The president of Chamber One of the Court of Appeals of Managua, magistrate Octavio Rothschuh Andino, confirmed that 222 people were "deported" to the United States.

The magistrate read a statement on the "immediate and already effective deportation of 222 people sentenced for committing acts that undermine the independence, sovereignty and self-determination of the people, for inciting violence, terrorism and economic destabilization".

“They have been sent on a private flight to Washington,” confirmed Berta Valle, wife of the imprisoned opposition member Félix Maradiaga, who affirmed that the US State Department made available to the relatives of the imprisoned opponents, and now released, a phone number for them to contact.

The names of those released have not been released.

The former Nicaraguan ambassador to the OAS, Arturo McFields, who went over to the opposition when he was in office in Washington, told

Clarín

that "

it is not a liberation but an exile, an exile."

“This does not erase the 350 murders of the dictatorship.

We must not lose sight of it, it continues to be a dictatorship in which there are no free elections, Ortega decides who dies, decides who is imprisoned or released.

There are no human rights organizations, there is no freedom of expression, there are no separations of powers.

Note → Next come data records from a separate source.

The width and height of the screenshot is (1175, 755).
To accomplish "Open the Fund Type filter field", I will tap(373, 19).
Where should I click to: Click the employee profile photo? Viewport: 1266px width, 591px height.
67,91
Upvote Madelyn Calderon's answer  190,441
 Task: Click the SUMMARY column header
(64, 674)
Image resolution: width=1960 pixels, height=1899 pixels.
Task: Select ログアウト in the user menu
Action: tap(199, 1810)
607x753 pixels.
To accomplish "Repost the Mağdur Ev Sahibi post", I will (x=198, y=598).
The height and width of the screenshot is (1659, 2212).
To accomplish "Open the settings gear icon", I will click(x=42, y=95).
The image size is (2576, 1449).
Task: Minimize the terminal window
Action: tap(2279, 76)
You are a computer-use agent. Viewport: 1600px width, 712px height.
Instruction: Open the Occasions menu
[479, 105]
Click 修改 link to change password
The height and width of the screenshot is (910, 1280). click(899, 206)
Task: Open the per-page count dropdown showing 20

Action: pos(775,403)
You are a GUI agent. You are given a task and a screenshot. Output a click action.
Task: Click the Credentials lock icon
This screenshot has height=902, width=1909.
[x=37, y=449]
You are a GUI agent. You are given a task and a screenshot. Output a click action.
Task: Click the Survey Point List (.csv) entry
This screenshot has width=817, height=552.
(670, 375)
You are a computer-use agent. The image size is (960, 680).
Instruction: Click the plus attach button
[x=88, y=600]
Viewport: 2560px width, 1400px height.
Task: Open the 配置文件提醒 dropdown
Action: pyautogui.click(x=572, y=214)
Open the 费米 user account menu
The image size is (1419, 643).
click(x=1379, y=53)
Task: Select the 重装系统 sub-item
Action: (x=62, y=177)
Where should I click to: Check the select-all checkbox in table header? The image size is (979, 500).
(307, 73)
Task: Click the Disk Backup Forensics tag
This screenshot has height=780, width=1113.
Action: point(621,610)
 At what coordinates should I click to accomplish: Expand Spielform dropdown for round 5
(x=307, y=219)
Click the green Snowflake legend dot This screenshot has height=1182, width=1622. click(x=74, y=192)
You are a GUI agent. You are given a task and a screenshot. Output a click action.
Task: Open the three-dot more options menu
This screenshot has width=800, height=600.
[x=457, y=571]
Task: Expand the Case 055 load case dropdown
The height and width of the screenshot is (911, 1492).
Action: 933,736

We can't lose sight of that."

McFields stressed that

“they should have the right to live in peace in their country,

but since there is no democracy they must leave.

In a normal country they should return home to embrace their children with a state that guarantees their rights.

They leave their country because there are no guarantees of respect for human rights.

These problems continue to be there before a Latin American left that is oblivious and submissive to the terrible violations of human rights.

This includes Mexico, Argentina and even Bolivia and Brazil that have been oblivious and submissive

to human rights violations”.

The former Nicaraguan ambassador highlighted that at the recent CELAC meeting in Buenos Aires “there was no mention of the release of prisoners in Nicaragua.

We are living in difficult times in terms of democracy and the best photograph of this is CELAC”.